Material supplied:
"""
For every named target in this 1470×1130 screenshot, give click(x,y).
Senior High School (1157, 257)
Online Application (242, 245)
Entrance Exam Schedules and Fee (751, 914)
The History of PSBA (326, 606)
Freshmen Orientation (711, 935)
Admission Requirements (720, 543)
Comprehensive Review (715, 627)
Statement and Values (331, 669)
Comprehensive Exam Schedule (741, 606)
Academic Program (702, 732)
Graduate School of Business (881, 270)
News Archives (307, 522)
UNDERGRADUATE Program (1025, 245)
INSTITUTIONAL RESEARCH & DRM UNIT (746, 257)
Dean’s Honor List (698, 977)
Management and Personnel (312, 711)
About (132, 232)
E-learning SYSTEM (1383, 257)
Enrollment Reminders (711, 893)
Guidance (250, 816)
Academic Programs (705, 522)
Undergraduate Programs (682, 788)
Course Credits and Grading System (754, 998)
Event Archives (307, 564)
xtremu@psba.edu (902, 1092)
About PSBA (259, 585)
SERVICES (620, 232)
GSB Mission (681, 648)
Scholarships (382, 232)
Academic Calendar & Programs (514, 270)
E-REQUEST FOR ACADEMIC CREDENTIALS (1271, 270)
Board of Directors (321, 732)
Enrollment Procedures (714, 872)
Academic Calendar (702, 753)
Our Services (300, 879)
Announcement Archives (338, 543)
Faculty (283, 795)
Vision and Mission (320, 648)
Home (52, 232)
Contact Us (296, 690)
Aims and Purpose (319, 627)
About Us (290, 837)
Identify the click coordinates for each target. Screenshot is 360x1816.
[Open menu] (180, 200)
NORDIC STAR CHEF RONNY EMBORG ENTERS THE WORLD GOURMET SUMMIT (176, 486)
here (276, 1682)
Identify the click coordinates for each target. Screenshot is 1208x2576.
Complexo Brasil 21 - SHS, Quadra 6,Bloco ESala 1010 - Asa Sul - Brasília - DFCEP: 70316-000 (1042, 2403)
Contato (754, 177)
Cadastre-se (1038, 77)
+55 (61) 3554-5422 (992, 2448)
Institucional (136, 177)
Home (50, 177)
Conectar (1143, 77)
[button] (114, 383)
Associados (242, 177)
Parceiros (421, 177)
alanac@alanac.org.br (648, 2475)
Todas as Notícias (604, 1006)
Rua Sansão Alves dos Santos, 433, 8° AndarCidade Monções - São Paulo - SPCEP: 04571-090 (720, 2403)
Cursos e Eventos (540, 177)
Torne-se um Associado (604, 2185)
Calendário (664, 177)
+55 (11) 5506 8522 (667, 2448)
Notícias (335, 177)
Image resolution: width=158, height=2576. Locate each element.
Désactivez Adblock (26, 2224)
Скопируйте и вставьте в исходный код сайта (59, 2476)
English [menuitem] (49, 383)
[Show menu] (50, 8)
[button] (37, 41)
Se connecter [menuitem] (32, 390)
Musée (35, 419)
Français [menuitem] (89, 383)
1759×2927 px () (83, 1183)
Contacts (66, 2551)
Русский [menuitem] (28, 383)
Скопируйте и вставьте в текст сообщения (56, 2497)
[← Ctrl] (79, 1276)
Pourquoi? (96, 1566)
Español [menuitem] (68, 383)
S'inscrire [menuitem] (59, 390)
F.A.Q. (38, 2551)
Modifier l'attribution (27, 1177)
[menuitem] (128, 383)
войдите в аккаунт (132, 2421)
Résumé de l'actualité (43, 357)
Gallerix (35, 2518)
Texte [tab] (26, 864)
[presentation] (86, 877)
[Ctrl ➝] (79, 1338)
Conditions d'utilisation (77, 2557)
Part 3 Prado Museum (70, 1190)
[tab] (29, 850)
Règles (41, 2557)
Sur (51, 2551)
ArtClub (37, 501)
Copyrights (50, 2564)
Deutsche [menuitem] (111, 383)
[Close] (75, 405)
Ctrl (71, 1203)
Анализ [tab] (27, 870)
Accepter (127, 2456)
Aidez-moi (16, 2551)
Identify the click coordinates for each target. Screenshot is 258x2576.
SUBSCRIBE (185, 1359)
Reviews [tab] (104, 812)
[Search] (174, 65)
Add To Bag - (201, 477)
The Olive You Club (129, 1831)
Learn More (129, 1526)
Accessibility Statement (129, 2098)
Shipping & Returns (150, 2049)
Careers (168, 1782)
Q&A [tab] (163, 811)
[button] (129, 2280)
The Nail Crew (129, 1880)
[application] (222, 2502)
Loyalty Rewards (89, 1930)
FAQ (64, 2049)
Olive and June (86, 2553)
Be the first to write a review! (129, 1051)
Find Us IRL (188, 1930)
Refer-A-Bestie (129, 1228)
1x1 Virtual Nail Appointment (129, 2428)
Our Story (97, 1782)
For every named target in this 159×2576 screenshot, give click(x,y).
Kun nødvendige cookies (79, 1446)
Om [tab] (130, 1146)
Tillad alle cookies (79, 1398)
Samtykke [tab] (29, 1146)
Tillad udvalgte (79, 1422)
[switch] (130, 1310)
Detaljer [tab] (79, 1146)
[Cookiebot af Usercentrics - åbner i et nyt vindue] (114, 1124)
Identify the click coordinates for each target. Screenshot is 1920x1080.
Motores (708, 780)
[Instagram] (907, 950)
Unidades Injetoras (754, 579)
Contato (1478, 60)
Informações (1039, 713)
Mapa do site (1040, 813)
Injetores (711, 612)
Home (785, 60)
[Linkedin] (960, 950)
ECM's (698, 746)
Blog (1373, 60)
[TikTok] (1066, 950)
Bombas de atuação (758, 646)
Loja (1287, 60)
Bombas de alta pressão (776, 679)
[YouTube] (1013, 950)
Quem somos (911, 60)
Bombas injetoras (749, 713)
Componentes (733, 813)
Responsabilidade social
"""
Exercise description:
Set down the lines from the one with "Bombas injetoras (749, 713)" through the end of the data above. Keep each exactly as written and add no other line.

Result for this task:
Bombas injetoras (749, 713)
Componentes (733, 813)
Responsabilidade social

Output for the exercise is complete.